さて、ipadつながりですが、今、賛否両論となりつつある電子教科書。
とかく言われているのが、「教科書を電子化すると、勉強しない子供たちが増える」とか、「学力低下の恐れ」・・・といった否定的な意見もあれば、
「紙の無駄づかいがなくなる」、「重たい教科書を持ち運びしなくていい」という電子化を肯定する意見もあるようです。

まぁ、両方とも言い分はわかりますし、とは言うものの実際に導入されないと見えてこない面があるのも事実あるわけですが、しかし、私自身はもっと深刻な問題がある・・・と感じています。

○ここにもiPadの衝撃、「電子教科書」が書店を殺す? (ダイヤモンド社)
http://diamond.jp/articles/-/8438

教科書というものは、出版社から直接、学校へ手渡させるわけではなく、
通常、「出版社→各都道府県の教科書供給所→指定の書店→学校→各々の生徒」という順番で教科書が手渡されます。(実際はもっと細かくさまざまな場所を経由して教科書は生徒の手に渡ります)

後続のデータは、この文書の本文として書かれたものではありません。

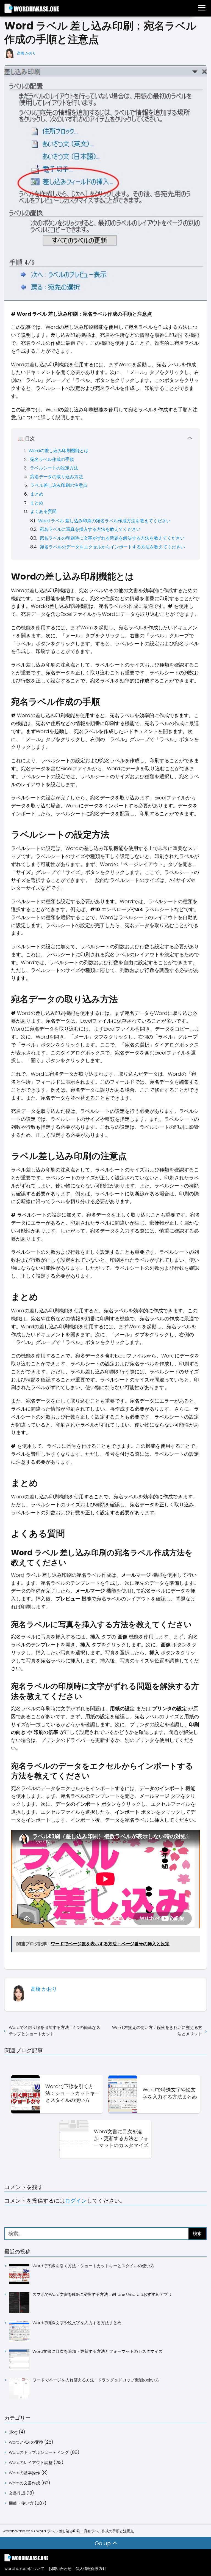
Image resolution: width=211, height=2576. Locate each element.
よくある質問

上の情報サイトにもありましたが、 「不況や少子化の影響で、雑誌や一般書籍の売り上げが毎年落ち続けている。その中で、教科書販売が最後の砦となっている」・・・(中略)・・・経営をなんとか下支えしてきた教科書が一気に電子化された場合、中堅中小書店の息の根が止まる」(前出の東海地方の書店)という危機感が書店側に強い。という話ですが、
実は、私が学生だった10年前に教科書を取り扱う、教科書供給所でアルバイトをしていたことがあるのですが、すでにこの頃から業界内では教科書電子化の話はちらほら聞こえていて、さらにこれ以前に少子化の影響もあって学校自体の統廃合もあり、この時点でも中小規模の書店が相次いで廃業に至ることもありました。街に残っている書店を見渡すと、大都市のターミナル駅にある大型書店や、DVDや音楽CDの販売やレンタルを行っている複合型の書店などは残っているものの、これらの書店も今、書籍の電子化により、苦しい経営を強いられているといわれています。
このまま教科書が完全に電子化されれば、小規模な書店や、取次店としての教科書供給所の存在が危うくなることは間違いないだろうと思います。さらにこれら教科書を運搬する運送会社にも少なからず影響が出てくる恐れもあります。
率直にいうと、これらに携わってこられた方々の生活の糧となっている仕事を奪ってしまうことです。「こんなのは利権だ」とおっしゃる方もいるかもしれませんが、大儲けどころか前出の少子化の影響もあって小さな書店や教科書供給所はギリギリの経営を強いられています。

昨今、電子教科書の導入の是非を問うニュースやコラムを見かけますが、その一方で一番、割を食らってしまうのはこうした教科書を扱う業者ではないだろうか・・・と私自身は懸念しています。
言うまでもなく電子教科書を使って教える教師や、それを使って学ぶ子供たちのことも大事ですが、こういった部分に対して電子教科書を導入する前に検討をしていただけたら・・・と強く思います。